Under Ohio Revised Code, townships are obligated to care for cemeteries that have been abandoned and cemeteries on public land. West Chester Community Services cares for three cemeteries - the five-acre Dimmick Road Cemetery, the .42-acre Jeffras Cemetery and the 12-acre West Chester (formerly Union Township) Cemetery. The larger West Chester Cemetery remains available for burials.
For information about reserving a burial plot, call (513) 777-8765 or email Sue Whitaker.
These responsibilities fall within our Community Services Department.
6425 West Chester Road, West Chester, OH 45069
The West Chester Cemetery (also known as Brookside Cemetery) is located on West Chester Road and is approximately 12 acres.

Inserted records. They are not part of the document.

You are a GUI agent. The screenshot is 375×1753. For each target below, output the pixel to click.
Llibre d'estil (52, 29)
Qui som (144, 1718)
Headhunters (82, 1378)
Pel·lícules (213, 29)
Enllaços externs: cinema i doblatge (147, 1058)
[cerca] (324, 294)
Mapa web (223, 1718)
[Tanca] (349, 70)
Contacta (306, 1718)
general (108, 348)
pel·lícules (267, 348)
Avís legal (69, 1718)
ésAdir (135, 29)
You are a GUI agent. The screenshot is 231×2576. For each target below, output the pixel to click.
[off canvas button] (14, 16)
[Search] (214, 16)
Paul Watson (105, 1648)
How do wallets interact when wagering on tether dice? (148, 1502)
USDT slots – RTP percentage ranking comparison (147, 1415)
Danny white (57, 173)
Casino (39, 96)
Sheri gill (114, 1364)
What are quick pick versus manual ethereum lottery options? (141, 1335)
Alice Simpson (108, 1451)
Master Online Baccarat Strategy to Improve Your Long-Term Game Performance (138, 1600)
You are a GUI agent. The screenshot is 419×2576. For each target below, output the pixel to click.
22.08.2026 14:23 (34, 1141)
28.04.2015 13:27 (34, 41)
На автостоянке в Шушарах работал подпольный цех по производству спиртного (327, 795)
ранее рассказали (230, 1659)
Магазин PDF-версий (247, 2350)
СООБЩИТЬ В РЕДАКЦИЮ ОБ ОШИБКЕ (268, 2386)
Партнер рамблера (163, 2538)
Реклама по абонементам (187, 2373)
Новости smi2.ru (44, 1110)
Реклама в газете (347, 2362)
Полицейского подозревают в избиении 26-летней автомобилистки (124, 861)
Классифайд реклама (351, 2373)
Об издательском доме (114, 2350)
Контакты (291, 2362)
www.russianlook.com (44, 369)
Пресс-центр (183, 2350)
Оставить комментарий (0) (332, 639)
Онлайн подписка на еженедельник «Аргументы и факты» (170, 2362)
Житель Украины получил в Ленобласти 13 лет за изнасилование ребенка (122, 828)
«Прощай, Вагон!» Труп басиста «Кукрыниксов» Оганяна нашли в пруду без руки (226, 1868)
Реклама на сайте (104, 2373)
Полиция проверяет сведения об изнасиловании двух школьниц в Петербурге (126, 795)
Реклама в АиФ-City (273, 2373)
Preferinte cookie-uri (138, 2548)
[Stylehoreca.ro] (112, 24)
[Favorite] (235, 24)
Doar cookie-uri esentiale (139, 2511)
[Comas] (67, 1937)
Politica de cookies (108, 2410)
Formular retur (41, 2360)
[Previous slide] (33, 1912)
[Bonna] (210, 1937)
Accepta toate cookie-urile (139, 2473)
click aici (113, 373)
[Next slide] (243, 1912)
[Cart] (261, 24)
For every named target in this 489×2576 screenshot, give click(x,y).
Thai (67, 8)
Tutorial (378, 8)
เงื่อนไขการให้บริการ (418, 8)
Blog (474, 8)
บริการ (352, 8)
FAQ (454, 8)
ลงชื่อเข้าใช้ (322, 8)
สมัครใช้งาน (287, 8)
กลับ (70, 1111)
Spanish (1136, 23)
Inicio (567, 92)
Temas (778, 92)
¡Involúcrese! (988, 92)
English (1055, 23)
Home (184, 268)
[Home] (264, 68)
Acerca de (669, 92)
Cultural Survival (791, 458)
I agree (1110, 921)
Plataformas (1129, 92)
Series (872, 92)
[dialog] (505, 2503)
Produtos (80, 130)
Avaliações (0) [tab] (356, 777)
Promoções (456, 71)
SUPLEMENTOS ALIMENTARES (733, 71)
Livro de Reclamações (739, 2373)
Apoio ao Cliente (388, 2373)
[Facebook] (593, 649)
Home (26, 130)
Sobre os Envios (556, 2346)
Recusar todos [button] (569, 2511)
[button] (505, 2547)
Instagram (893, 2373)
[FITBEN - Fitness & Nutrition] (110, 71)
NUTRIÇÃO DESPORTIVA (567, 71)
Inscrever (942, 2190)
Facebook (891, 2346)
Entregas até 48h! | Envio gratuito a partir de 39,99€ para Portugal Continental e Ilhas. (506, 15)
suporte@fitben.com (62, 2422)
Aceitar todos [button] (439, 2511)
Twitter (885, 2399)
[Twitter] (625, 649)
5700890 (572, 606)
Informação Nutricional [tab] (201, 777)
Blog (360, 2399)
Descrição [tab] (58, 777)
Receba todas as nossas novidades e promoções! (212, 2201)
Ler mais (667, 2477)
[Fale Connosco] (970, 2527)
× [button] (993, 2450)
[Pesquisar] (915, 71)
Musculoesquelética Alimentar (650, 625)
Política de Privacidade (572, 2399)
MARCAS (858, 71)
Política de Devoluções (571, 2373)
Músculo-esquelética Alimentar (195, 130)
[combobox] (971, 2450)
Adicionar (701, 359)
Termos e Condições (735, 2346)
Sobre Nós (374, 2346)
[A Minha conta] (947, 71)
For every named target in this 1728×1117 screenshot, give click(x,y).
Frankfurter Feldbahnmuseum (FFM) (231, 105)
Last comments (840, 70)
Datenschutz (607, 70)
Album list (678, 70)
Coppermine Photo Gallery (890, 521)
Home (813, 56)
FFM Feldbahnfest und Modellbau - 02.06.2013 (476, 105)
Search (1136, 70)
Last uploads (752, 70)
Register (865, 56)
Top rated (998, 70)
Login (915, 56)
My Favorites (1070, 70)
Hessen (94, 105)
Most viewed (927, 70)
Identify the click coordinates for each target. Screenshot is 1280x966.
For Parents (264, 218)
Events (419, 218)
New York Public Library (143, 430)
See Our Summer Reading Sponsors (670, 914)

The cemetery's beginnings were as a family graveyard owned by the James Cummins family. As in many cases in the mid-1800s, the family graveyard became a community cemetery because James Cummins sold off family plots to townspeople and families with little property available for the burial of their loved ones.
In 1870, Trustees purchased additional property from James Cummins' grandson. The 12.66-acre parcel cost $1,965 and its boundaries were based upon a double ash tree and black walnut stump.
The name Brookside was derived from the brook (a branch of the East Fork of the Mill Creek) that curves around the bottom of the hill on the northwest corner.
Points of interest:
- The "chapel" was built in the late 1870s and was used during inclement weather to host funerals. The wide doorways were built to accommodate a coffin.
- A second flagpole in the cemetery commemorates seven unknown soldiers from World War I. Communities around the country were asked to offer this commemoration. Memorial Day ceremonies are held near this spot each year.
- The Beckett family area includes the grave of John Beckett, the only American Revolutionary War veteran buried in the cemetery.
- The oldest known grave in the cemetery belongs to Nancy (Legg) McMacken, daughter-in-law of James McMacken. She died in 1820 at the age of 27. There may be older graves, but some stones are unreadable.
- A cylindrical stone bearing an American flag marks the grave of Civil War veteran Walter W. Wharton. Mr. Wharton was the originator of Union Township's Memorial Day ceremonies.
- The cemetery does have a "Potter's Field" for those who were unable to pay for their loved ones' burial. This area lies in a seemingly empty field. Among those buried there is a Civil War veteran.